Main Data History
Show Index Toggle 0 comments
  •  Quick Edit
  • The Golden Road to Open Science

    If you are a scholar and haven't spent the last ten years in a vacuum, you have heard of Open Access: the emerging practice of providing unrestricted access to peer-reviewed scholarly works, such as journal articles, conference papers, and book chapters. Open Access comes in two flavors, green and gold, depending on how an article is made available to the public. The "green road" to Open Access involves an author making her article publicly available after publication, e.g. by depositing the article's post-print in an open institutional repository. According to many, the preferred avenue to achieve Open Access, however, is the "golden road" which happens when an author publishes an article directly in an OA journal. The fact that Open Access, regardless of its flavor, has innumerable benefits for researchers and the public at large is beyond discussion --- even the most traditional scholarly publishers would have to agree. Importantly, the vision of universal Open Access to scholarly knowledge, i.e., the idea that the entire body of published scholarship should be made available to everyone free of charge, is not too far fetched. In practice, by a combination of green and golden OA practices, this vision is already a reality in some scientific fields, such as physics and astronomy.
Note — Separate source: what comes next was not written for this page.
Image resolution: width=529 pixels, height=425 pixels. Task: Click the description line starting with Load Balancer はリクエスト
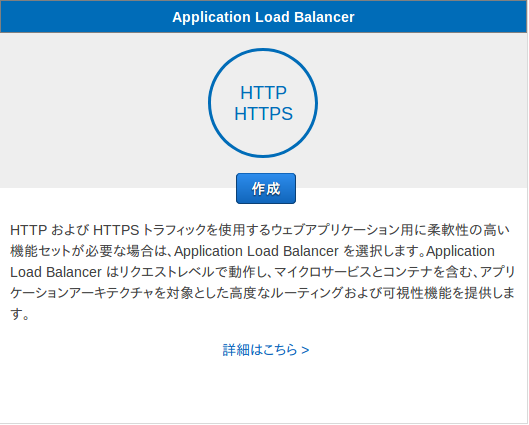pyautogui.click(x=262, y=272)
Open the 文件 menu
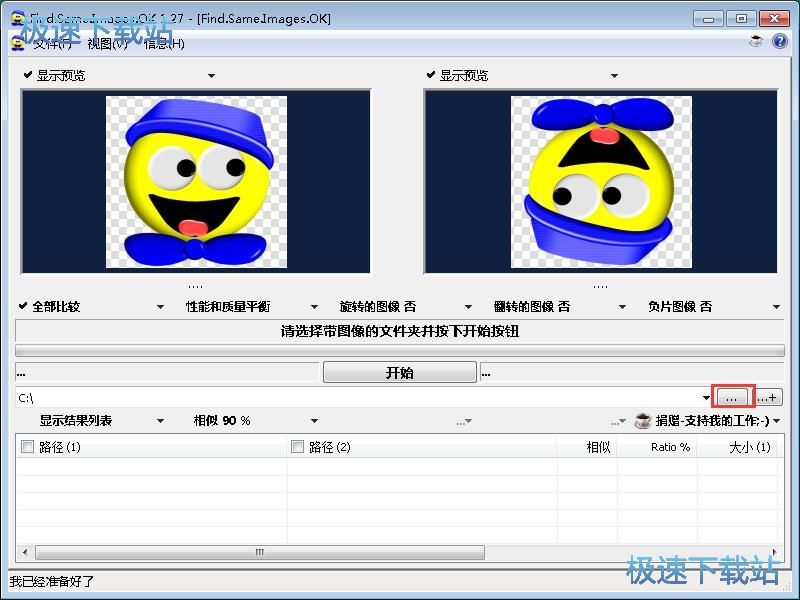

    So: Open Access is both fundamentally necessary and bound to happen. But, whether Open Access, alone, can guarantee reproducibility and transparency of research results is a different and compelling question. Do research articles contain enough information to exactly (or even approximately) replicate a scientific study? Unfortunately, very often the answer to this question is no. As science, and scholarship in general, become inevitably more computational in nature, the experiments, calculations, and analyses performed by researchers are too many and too complex to be described in detail in a research article. As such, the minutiae of research activity are often hidden from view, making science unintelligible and irreproducible, not only for the public at large, but also for scientists, experts and, paradoxically, even for the same scientists who conducted the research in the first place, who may have not documented their exact workflows elsewhere. A parallel movement to Open Access --- Open Science --- is building up momentum in scholarly circles. Its mission is to provide open, universal access to the full sources of scientific research.

    The problem at hand is that the type of science we conduct today does not fit in the format and scope of the scholarly article. The code to assemble and statistically analyze a dataset, the workflows employed to visualize that dataset as a plot, and the dataset itself are three examples of research materials which cannot realistically fit in an article as we know it, both for their size and for their scope. To overcome this crucial problem, libraries, governments, and funding bodies, are starting to require data and other ancillary materials to be distributed alongside papers so that the entire lifecycle of research can be reconstructed. By parallel with the flavors of Open Access, this strategy --- of providing access to scientific sources after the publication of a scholarly article --- can be thought of as the "green road" to Open Science.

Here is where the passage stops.